→ Work to do
Reproduce the part of the winter-riding thread that begins at the words "Uppermidwest/Minnesota Winter" and stops after the words "for nice weather.".

→ Extract provided
------------------------------------------------
Uppermidwest/Minnesota Winter

I plan on riding through the winter for the first time, commuting 15-20 miles total each day in Saint Paul. I have a standard Coker, but mostly set up for nice weather.

Advice needed on the following: equipment to think about, clothing to think about, safety stategies (even if simple and obvious), unique things about different road conditions, funny or scary real life stories, how you deal with keeping a wet/salty cycle at your place of work.

Anyone local to metro twin cities - you are welcome to send a private message. Would be nice to connect with others.

BT

I’m a graduate student at the U and live in S MPLS. I got my first uni (26" Nimbus Muni) last January, and commuted on it through the rest of the winter, even though I was a brand new rider. Surprisingly, I felt more comfortable on my unicycle than on my fixed gear bike. The combination of a 3" wide tire, having your weight directly over the point of contact, and not having a front wheel to slip on ice or in slush makes unicycling in the winter quite safe. I found that I was much warmer on my uni than on my bike, both because there was less wind chill (lower speeds) and I was working significantly harder. I wore tights and a long-sleeved jersey, thin windproof pant and jacket shells, some wool socks, decent mittens, and a helmet with built-in earmuffs. On my bike I usually wear a balaclava as well, but it’s often not necessary on the uni, unless it’s below -10 F out. I’m not sure where you ride in St Paul, but I use a route that takes me past as few cars as possible (Greenway, Hiawatha Trail, etc) in the winter to be safe. Hope it goes well. You’ll certainly get some interesting looks!

I’m a graduate student at the U and live in S MPLS. I got my first uni (26" Nimbus Muni) last January, and commuted on it through the rest of the winter, even though I was a brand new rider. Surprisingly, I felt more comfortable on my unicycle than on my fixed gear bike. The combination of a 3" wide tire, having your weight directly over the point of contact, and not having a front wheel to slip on ice or in slush makes unicycling in the winter quite safe. I found that I was much warmer on my uni than on my bike, both because there was less wind chill (lower speeds) and I was working significantly harder. I wore tights and a long-sleeved jersey, thin windproof pant and jacket shells, some wool socks, decent mittens, and a helmet with built-in earmuffs. On my bike I usually wear a balaclava as well, but it’s often not necessary on the uni, unless it’s below -10 F out. I’m not sure where you ride in St Paul, but I use a route that takes me past as few cars as possible (Greenway, Hiawatha Trail, etc) in the winter to be safe. Hope it goes well. You’ll certainly get some interesting looks!
------------------------------------------------
→ Data lines
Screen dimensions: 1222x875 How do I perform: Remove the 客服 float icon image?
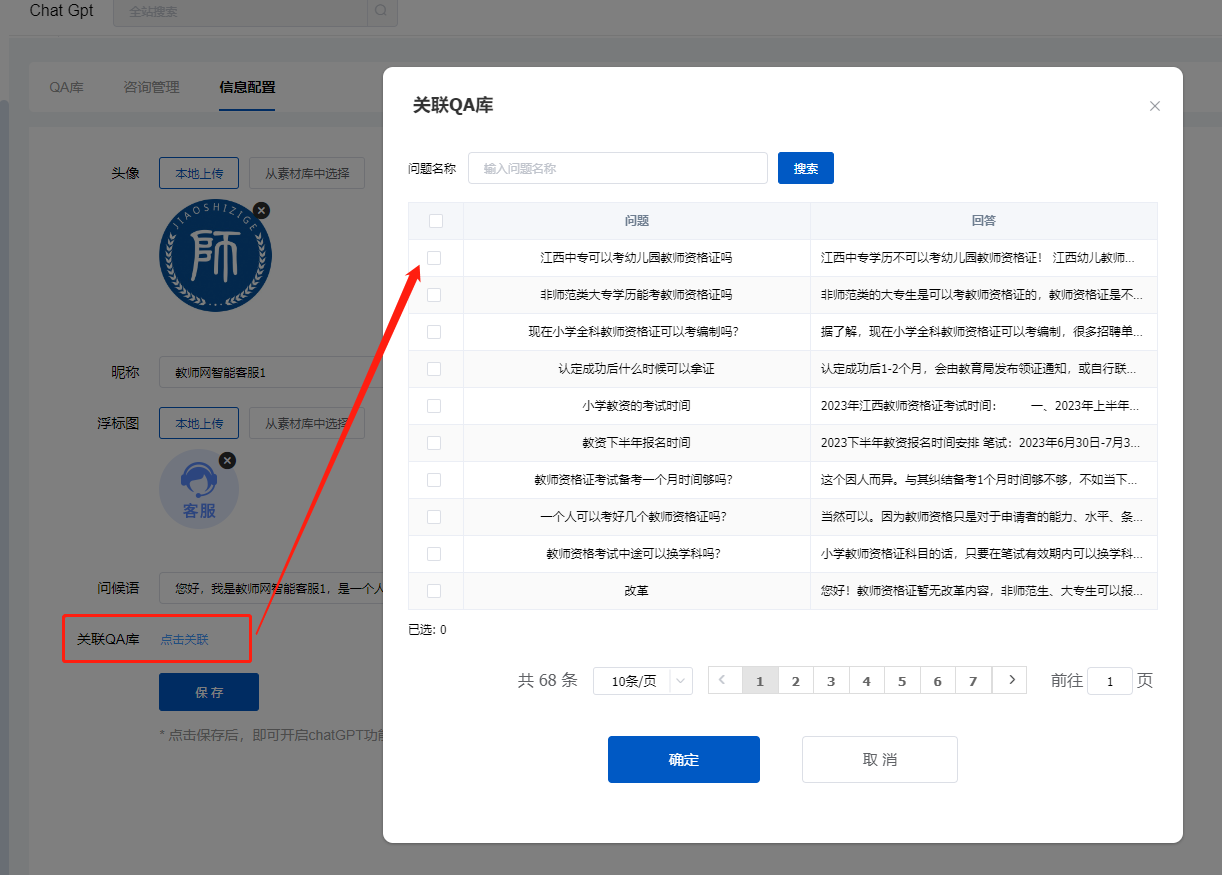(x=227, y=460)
------------------------------------------------
→ Exercise answer
Uppermidwest/Minnesota Winter

I plan on riding through the winter for the first time, commuting 15-20 miles total each day in Saint Paul. I have a standard Coker, but mostly set up for nice weather.